* Data for this exercise *
--------------------

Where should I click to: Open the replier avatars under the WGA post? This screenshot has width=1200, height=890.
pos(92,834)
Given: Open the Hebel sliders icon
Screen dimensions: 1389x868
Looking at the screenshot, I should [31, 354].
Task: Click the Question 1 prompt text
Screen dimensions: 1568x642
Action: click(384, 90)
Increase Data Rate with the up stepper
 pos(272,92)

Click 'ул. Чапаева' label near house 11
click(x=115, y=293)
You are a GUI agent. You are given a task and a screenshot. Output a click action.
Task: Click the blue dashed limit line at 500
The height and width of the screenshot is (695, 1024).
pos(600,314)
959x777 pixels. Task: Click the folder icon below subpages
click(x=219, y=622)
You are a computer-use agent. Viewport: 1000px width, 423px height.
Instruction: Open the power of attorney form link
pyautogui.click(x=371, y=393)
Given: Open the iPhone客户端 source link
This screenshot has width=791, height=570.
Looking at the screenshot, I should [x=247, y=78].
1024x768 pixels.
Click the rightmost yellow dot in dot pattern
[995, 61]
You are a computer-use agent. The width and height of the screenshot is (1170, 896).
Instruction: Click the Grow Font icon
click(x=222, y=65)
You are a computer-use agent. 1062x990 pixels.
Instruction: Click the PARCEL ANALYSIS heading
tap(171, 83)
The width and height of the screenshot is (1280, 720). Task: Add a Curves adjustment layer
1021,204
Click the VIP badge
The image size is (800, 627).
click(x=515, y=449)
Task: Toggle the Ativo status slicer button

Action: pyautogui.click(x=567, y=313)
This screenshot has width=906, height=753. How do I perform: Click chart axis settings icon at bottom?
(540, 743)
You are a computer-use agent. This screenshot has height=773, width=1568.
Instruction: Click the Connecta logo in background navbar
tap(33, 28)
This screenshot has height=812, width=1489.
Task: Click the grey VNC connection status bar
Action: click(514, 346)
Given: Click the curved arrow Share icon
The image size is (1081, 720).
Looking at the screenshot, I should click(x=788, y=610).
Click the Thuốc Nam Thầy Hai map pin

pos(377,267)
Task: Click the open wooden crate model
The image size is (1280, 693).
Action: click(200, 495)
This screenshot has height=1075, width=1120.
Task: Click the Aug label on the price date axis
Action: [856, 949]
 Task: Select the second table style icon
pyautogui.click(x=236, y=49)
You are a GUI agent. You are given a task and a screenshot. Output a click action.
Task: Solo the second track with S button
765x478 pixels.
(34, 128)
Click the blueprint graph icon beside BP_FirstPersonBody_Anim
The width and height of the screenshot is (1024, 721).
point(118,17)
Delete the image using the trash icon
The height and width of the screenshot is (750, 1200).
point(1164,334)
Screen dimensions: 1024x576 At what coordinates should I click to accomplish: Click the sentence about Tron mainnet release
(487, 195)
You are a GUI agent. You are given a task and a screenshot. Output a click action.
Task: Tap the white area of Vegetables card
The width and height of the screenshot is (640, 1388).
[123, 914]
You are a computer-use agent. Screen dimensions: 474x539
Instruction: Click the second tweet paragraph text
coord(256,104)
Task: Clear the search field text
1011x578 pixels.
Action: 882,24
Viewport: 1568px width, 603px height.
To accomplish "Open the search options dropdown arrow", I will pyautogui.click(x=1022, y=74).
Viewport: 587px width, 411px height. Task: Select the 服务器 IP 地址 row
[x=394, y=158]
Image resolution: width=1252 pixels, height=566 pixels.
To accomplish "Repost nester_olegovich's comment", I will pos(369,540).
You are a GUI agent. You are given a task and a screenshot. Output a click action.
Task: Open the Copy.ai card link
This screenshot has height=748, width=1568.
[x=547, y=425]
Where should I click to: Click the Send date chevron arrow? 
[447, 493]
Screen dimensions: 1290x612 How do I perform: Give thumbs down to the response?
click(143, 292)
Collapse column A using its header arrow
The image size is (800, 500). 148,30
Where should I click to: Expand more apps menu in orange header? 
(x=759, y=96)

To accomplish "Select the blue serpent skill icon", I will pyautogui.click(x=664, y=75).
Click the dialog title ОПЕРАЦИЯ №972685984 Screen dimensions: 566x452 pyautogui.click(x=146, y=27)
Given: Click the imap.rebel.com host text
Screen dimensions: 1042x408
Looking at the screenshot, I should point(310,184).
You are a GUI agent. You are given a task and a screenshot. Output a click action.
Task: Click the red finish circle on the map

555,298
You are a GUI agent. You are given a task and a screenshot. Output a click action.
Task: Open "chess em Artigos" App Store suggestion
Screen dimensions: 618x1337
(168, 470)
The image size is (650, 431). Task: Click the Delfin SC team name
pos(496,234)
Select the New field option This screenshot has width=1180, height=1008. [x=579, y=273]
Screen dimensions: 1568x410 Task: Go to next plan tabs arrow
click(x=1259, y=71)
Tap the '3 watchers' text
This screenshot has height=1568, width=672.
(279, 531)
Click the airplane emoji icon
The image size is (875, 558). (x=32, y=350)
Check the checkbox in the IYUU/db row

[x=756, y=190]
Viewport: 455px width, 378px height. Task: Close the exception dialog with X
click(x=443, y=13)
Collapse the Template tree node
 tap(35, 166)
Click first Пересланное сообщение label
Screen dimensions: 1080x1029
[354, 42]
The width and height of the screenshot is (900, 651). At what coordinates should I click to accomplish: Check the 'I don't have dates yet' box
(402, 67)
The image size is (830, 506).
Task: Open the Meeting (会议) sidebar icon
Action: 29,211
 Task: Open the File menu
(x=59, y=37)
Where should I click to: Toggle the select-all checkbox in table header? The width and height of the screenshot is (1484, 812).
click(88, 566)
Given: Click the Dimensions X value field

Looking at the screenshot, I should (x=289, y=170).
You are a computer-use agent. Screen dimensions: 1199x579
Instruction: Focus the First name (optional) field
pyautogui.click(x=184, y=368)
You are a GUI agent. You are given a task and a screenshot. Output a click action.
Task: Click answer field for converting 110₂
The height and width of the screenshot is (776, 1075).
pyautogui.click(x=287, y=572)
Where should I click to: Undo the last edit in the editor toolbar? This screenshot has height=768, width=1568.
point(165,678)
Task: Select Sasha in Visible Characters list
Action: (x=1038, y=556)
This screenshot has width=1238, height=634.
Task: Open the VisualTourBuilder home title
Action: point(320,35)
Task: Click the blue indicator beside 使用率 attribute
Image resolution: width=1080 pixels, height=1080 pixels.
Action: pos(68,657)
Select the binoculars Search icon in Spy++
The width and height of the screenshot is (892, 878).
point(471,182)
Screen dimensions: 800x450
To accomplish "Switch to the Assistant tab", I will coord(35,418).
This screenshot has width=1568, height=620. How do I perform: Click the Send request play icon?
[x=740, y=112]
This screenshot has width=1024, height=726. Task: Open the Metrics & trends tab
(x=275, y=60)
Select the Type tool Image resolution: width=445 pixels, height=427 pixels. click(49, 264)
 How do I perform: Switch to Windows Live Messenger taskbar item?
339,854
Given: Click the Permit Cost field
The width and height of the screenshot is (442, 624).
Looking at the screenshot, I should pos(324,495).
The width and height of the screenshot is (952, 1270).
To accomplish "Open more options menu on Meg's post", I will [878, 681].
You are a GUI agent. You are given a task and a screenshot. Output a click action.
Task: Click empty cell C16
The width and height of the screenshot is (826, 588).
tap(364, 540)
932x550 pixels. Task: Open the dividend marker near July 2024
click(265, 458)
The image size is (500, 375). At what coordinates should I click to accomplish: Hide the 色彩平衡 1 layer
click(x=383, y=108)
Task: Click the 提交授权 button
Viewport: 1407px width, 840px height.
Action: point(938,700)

--------------------

* Try it *
Only a number should be returned: the count of lines above that include "options".

* Solution for this exercise *
2